▸ Dataset records
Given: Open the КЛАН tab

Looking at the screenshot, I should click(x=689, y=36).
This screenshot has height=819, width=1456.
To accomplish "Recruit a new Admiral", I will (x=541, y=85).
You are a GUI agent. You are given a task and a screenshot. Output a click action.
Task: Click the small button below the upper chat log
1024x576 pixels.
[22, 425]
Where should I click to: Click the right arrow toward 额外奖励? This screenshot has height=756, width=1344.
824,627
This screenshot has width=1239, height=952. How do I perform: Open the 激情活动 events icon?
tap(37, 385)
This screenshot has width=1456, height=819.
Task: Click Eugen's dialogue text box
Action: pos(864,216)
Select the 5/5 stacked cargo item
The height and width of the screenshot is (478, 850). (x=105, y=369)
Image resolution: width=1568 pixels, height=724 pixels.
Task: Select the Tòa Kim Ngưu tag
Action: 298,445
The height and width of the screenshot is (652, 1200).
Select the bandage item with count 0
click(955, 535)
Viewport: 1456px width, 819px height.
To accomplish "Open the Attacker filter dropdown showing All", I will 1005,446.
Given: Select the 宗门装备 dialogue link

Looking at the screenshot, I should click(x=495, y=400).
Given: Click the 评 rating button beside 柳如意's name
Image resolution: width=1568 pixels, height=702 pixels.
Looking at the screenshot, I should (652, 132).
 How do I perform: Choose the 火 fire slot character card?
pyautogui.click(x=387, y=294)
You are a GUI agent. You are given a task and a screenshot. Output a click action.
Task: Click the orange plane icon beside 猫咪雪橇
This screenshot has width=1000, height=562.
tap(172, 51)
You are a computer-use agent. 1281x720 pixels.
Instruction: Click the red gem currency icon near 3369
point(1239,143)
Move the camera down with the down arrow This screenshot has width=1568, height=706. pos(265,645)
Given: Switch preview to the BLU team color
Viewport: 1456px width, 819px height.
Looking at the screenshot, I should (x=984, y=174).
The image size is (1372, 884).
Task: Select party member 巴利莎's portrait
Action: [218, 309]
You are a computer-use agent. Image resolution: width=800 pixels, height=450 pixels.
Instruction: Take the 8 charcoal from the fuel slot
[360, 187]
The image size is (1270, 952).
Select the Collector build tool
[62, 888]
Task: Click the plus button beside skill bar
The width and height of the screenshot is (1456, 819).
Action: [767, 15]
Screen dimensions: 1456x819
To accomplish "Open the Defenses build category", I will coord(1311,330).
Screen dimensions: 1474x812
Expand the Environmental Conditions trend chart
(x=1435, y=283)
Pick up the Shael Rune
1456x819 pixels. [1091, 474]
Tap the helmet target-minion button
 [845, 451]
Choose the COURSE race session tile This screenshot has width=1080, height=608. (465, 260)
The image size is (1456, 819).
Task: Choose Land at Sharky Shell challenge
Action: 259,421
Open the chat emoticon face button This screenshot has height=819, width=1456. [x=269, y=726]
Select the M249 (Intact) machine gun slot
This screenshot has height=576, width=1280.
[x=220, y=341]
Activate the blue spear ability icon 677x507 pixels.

▸ Exercise brief
Show every line of the items above that contains the word "build".

▸ Result for this exercise
Select the Collector build tool
To accomplish "Open the Defenses build category", I will coord(1311,330).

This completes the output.